Getting a sense of the skills, strengths, weaknesses and gaps in your group can help you be aware of your limitations. If only one person knows how to do a specific task it can soon become a burden. Build skill sharing into roles and action points, so a job can be rotated. Learning new skills can be an empowering way for people to get involved.

Know your own limits

Trust your instincts and know your capacity. When an action point is left hanging in protracted silence, the person who takes it on is often the individual who finds that situation most uncomfortable, rather than the person with any capacity to get the task done. It’s okay for your response to be ‘no’ instead of assuming you’ll just cope on five hours sleep instead of six. If some members of a group are happy saying ‘no’ in meetings this makes it easier for everyone to be realistic about their own time. Within your group ensure people know their choices will be respected and supported and that they won’t be judged by others even if they don’t have much capacity. If no one can take on a crucial action point maybe it’s time to re-evaluate the scale of the project and/or make a concerted effort to recruit more organisers.

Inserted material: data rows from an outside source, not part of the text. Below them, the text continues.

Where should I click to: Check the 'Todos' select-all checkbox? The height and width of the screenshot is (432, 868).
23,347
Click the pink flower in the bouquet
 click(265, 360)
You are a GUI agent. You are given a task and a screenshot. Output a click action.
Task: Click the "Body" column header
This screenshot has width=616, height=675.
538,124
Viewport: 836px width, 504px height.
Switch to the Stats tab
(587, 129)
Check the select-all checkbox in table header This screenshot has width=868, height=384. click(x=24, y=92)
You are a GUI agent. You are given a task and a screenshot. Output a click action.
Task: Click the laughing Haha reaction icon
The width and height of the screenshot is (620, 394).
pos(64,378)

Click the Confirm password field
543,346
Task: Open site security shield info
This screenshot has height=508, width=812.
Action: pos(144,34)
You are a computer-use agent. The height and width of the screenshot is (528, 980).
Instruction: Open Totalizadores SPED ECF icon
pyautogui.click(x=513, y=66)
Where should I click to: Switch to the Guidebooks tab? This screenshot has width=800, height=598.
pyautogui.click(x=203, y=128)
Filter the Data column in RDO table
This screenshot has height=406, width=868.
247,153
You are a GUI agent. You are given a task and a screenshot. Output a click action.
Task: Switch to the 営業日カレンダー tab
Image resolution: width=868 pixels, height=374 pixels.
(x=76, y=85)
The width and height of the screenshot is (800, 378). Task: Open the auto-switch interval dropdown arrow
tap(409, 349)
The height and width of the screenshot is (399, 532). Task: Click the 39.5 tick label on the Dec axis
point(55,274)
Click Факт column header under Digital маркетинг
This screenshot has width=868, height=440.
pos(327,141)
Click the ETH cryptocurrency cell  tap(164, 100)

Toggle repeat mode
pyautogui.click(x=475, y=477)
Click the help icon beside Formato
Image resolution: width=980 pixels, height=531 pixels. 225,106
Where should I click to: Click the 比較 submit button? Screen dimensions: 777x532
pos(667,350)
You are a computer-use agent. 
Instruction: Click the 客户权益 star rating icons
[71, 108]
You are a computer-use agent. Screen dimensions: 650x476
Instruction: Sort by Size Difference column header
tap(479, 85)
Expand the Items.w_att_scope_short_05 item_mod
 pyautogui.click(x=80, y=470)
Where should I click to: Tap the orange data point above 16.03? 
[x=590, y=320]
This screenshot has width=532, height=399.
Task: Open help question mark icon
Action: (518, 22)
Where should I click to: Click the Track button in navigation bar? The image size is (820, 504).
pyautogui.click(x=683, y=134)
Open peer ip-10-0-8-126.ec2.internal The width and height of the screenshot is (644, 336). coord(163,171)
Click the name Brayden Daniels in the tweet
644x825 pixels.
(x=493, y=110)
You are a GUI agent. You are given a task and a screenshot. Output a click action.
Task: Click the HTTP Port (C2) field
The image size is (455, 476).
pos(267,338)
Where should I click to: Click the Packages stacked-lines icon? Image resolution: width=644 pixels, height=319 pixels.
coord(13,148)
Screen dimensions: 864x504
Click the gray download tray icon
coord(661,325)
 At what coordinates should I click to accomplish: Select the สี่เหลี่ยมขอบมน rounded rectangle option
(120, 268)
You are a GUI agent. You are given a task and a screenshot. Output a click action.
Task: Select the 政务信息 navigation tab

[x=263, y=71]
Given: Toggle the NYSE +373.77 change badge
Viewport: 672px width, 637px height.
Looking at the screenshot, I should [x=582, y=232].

Do and learn, do and learn, etc

Making the same mistakes is demoralising and de-motivating – feelings that are closely associated with burnout. The best way to make sure this doesn’t happen is to learn from your mistakes. Put time into debriefing after events and actions. Discuss what worked well and what didn’t and identify things to change for next time. Then make sure you use this information in future plans; important insights are too often left languishing on carefully folded pieces of flipchart paper. This process can be really useful for groups to stay energised and inspired.

Do what you love

Don’t underestimate the importance of taking personal motivations into account when thinking about your group’s strategy. No matter how much someone ‘believes in the cause’, it’s much more likely that they’ll stick around if the things they get to do are the things they are passionate about. If your time is continually occupied with tasks you don’t enjoy, why wouldn’t you end up bitter, bored and indifferent? At times we all have to do things we don’t like doing, but make sure those aren’t the only things someone does. Doing what you love also applies to taking time for yourself and remembering it’s important to have a life outside activism!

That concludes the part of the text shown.